The regulations will require foreign fisheries to meet the same marine mammal protection standards required of U.S. fishers or be denied import privileges — implementing a 40-year-old provision of the Marine Mammal Protection Act.

“The new regulations will force other countries to step up and meet U.S. conservation standards — saving hundreds of thousands of whales and dolphins from dying on hooks and in fishing nets around the world,” said Sarah Uhlemann, senior attorney and international program director of the Center for Biological Diversity. “The U.S. government has finally recognized that all seafood consumed in the United States must be ‘dolphin-safe.’ ”

More than 650,000 whales, dolphins and other marine mammals are caught and killed in fishing gear each year, according to the CBD. The animals are “bycatch” of commercial fisheries and either drown outright or are tossed overboard to die.

Despite U.S. efforts to protect marine mammals in its own waters, fishing gear continues to pose the most significant threat to whale and dolphin conservation worldwide.

For example, the vaquita, the world’s smallest porpoise, is being driven to extinction by shrimp gillnets in Mexico’s Gulf of California.

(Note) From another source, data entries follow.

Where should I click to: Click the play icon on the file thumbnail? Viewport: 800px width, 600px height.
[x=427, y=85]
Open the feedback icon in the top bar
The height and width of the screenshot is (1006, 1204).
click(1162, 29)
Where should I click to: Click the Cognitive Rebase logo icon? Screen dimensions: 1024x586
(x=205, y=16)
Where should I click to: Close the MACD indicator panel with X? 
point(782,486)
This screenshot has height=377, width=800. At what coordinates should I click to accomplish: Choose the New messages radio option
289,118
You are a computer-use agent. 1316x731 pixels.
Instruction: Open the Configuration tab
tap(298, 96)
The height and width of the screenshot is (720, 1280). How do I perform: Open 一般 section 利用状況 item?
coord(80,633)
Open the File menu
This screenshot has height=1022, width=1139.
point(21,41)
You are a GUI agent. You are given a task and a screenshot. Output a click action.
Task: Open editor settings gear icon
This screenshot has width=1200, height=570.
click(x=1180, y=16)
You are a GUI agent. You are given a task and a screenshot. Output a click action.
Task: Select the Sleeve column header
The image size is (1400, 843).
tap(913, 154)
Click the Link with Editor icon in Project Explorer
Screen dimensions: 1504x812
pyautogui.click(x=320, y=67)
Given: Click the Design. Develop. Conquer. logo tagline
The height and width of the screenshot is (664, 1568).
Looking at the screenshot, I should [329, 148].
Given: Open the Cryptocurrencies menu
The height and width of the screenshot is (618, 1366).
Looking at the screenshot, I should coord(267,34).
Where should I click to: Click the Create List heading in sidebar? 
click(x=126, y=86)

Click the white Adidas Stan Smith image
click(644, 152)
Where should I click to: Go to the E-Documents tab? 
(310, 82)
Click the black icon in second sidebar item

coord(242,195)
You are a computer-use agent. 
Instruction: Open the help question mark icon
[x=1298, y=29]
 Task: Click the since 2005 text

Fewer than 100 vaquita remain.

Under U.S. law and the planned new regulations, shrimp from this region would be barred from entering the United States because it does not meet the more protective U.S. marine mammal protection standards. These standards may include modifying fishing gear and closing fishing in some areas to limit the risk of entanglement.

“It’s time to do what it takes to save thousands of whales and dolphins around the world and hold our fish imports to the same standards that we require of our U.S. fishermen,” said Zak Smith of the Natural Resources Defense Council. “This law will help do that. It provides real, enforceable protections for marine mammals and sets up an even playing field that allows our fishermen to be competitive in the U.S. market. If we’d had these standards 40 years ago, we wouldn’t be scrambling today to save the imperiled vaquita. Thankfully, if this law is implemented, other species won’t share their fate.”

Since 1972, the U.S. Marine Mammal Protection Act has prohibited the United States from allowing seafood to enter the country unless it meets U.S. whale and dolphin standards. Under today’s settlement, the federal government must make a final decision by August 2016 about how to implement this requirement and end unlawful imports. The rules will protect marine mammals and level the playing field for U.S. fishers.

“The public demands and the U.S. can — and by law, must — wield its tremendous purchasing power to save dolphins and whales from foreign fishing nets,” said Todd Steiner, biologist and executive director of Turtle Island Restoration Network. “We have the right to ensure that the seafood sold in the U.S. is caught in ways that minimize the death and injury of marine mammals.”

Americans consume some 5 billion pounds of seafood per year, including tuna, swordfish, shrimp and cod. About 90 percent of that seafood is imported and about half is wild-caught.

The settlement was in the U.S. Court of International Trade in New York on behalf of plaintiffs Center for Biological Diversity, Turtle Island Restoration Network and the Natural Resources Defense Council.